How does KNIME write to disk?

During workflow run like row filter and when saving workflow? is it sequential read/writes? I ask because I wonder if one would benefit from pcie4 ssds?

Would be a cool blog post, some heavy workflow and then compare different hardware solutions.

1 Like

Hi there,

Short answer: Yes, data is mostly written / read sequentially, but you should not always notice and there are exceptions.

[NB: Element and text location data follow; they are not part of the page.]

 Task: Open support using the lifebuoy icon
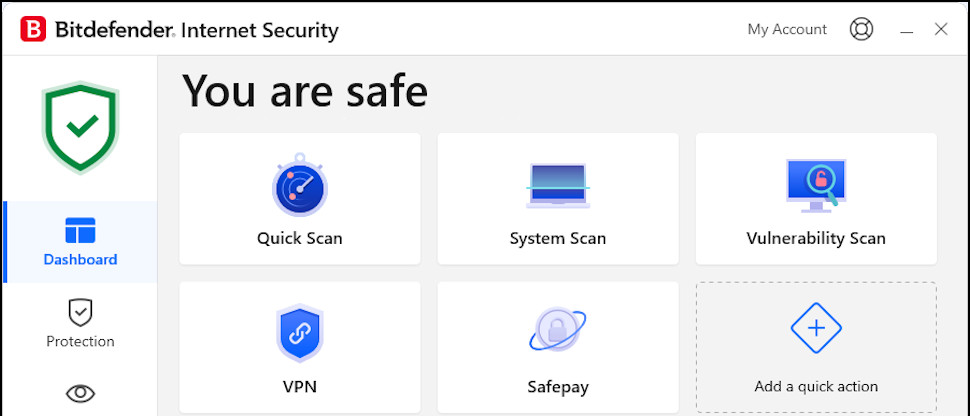click(x=861, y=29)
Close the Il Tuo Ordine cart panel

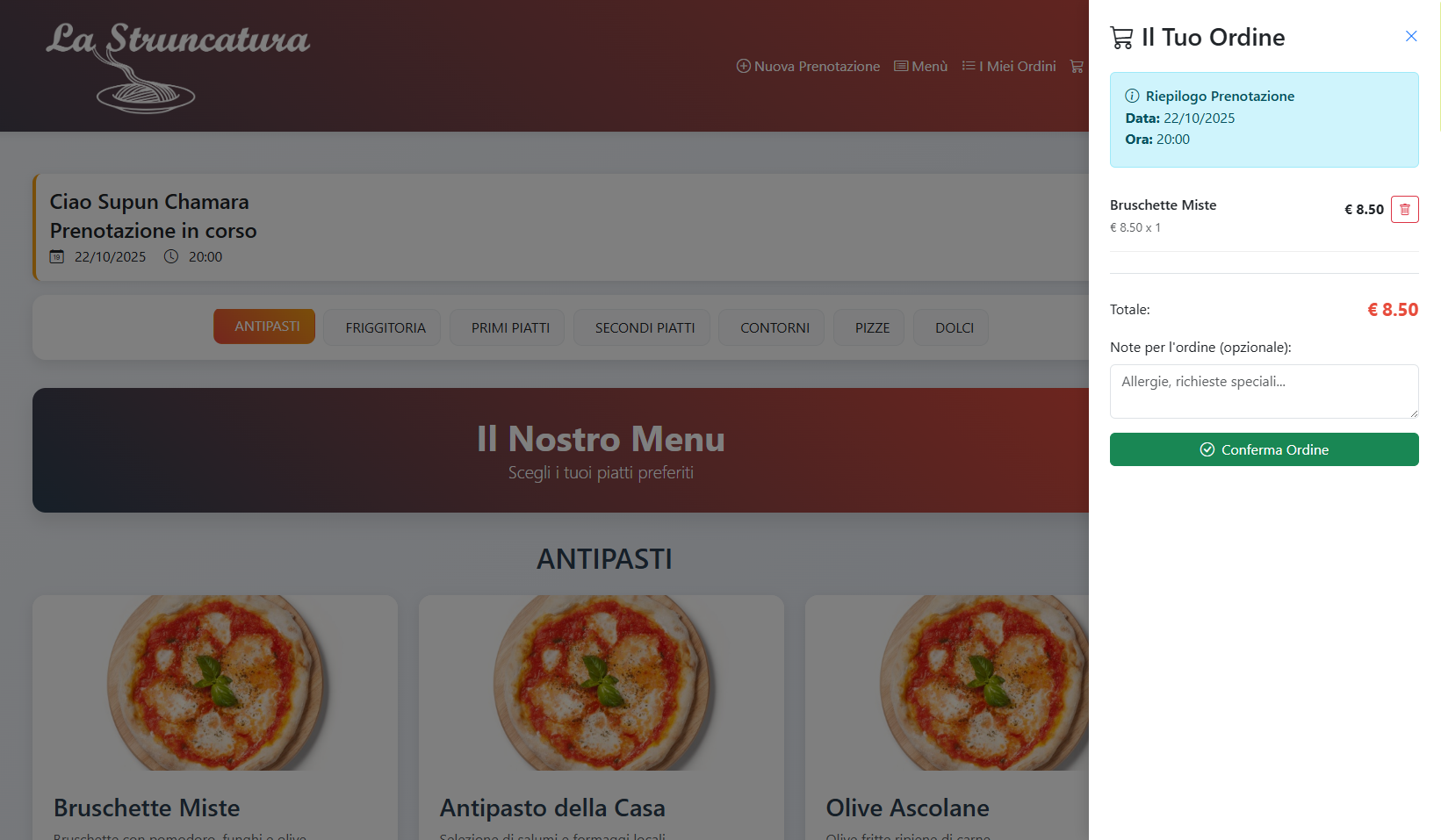coord(1410,36)
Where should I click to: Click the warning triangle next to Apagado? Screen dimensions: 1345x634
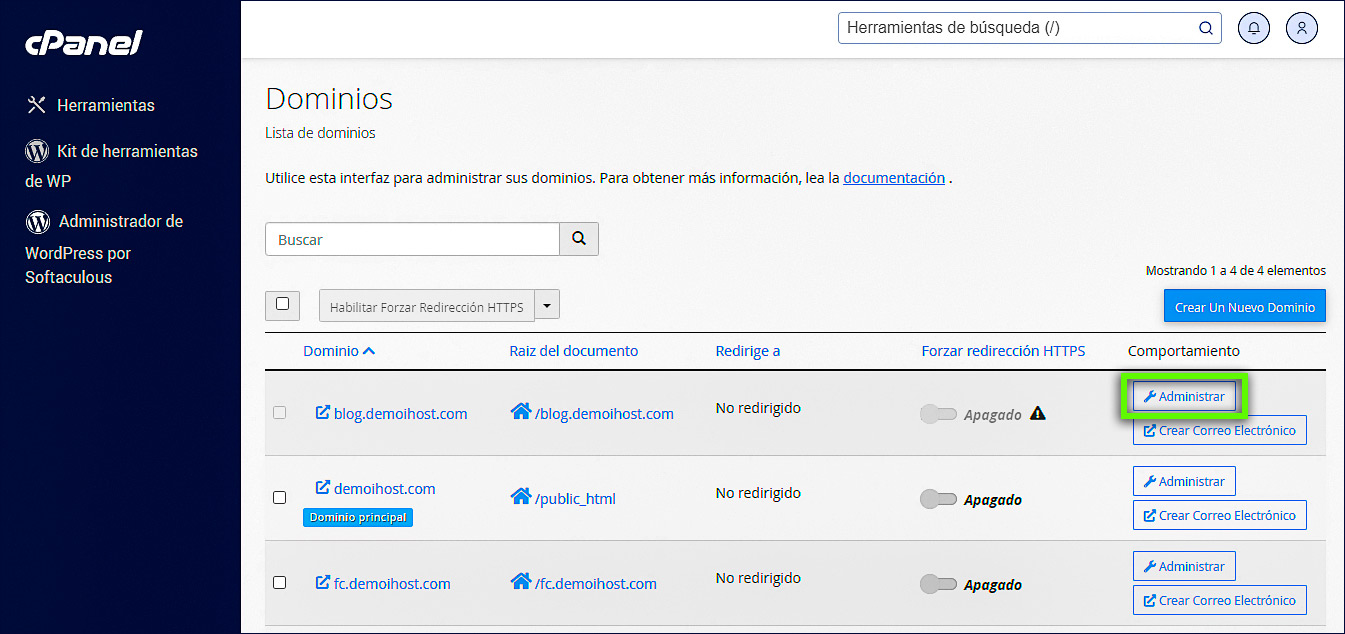point(1038,413)
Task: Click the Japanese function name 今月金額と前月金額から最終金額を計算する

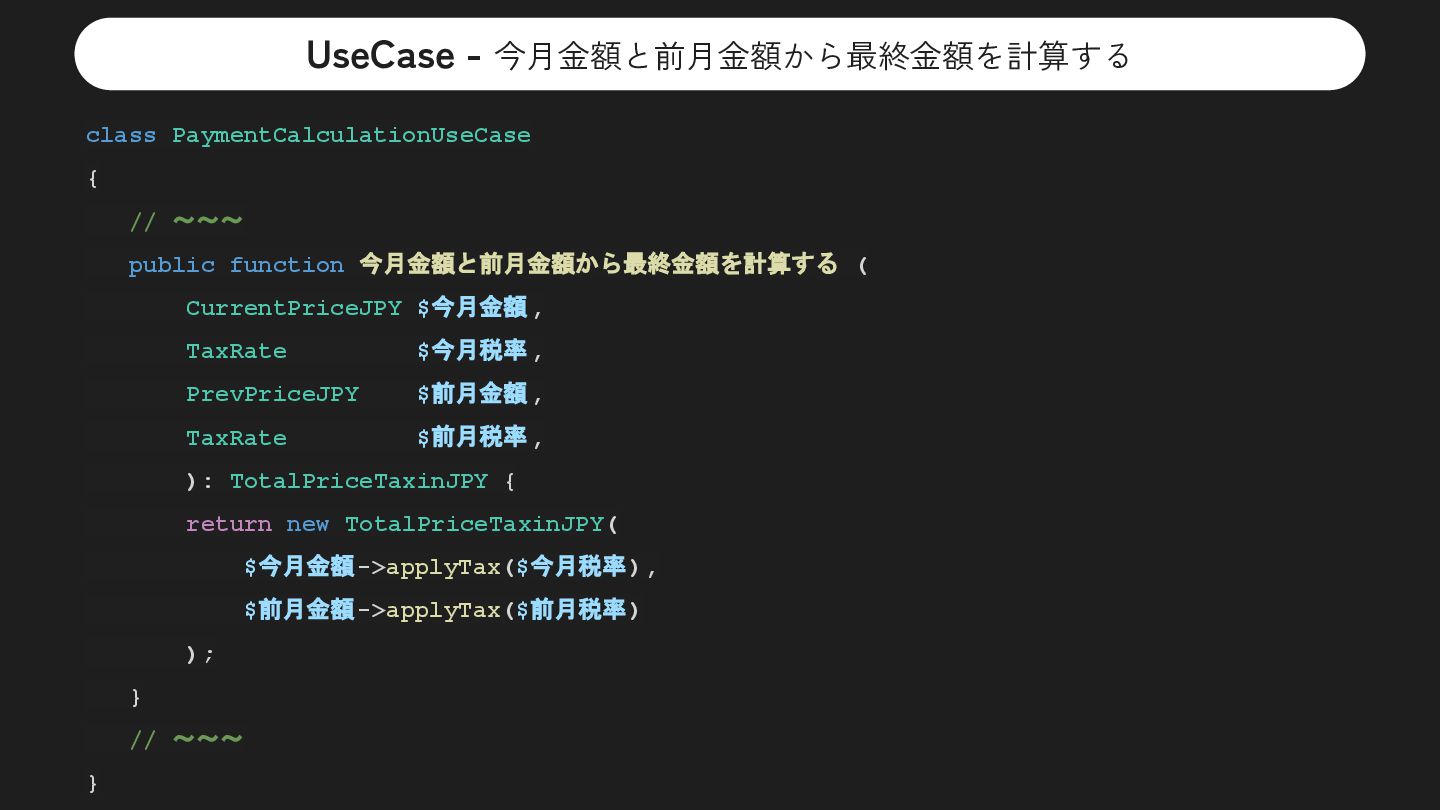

Long answer: During workflow execution, KNIME Analytics Platform 4.0.2 writes data tables to disk sequentially (row by row), yet asynchronously (i.e., as long as memory is sufficient, downstream nodes won’t have to wait for data to be written to disk). When saving a workflow, KNIME waits until all tables have been written to disk before the save operation concludes successfully. When reading tables from disk, data is also read sequentially.

Two more things:

  1. Some nodes that only rearrange / add / remove columns (e.g. Column Filter, Column Appender) do not actually write their full output table to disk, since at least parts of the data are already there albeit rearranged.
  2. If you install the extension “KNIME Column Storage (based on Apache Parquet)” and enable it in Preferences -> KNIME -> Data Storage, KNIME Analytics Platform will write data tables to disk using the columnar storage format Apache Parquet. Data will then still be written to disk sequentially, but does not have to be read fully from disk, i.e., nodes can choose to read only subsets of rows / columns.

Marc

2 Likes

This topic was automatically closed 182 days after the last reply. New replies are no longer allowed.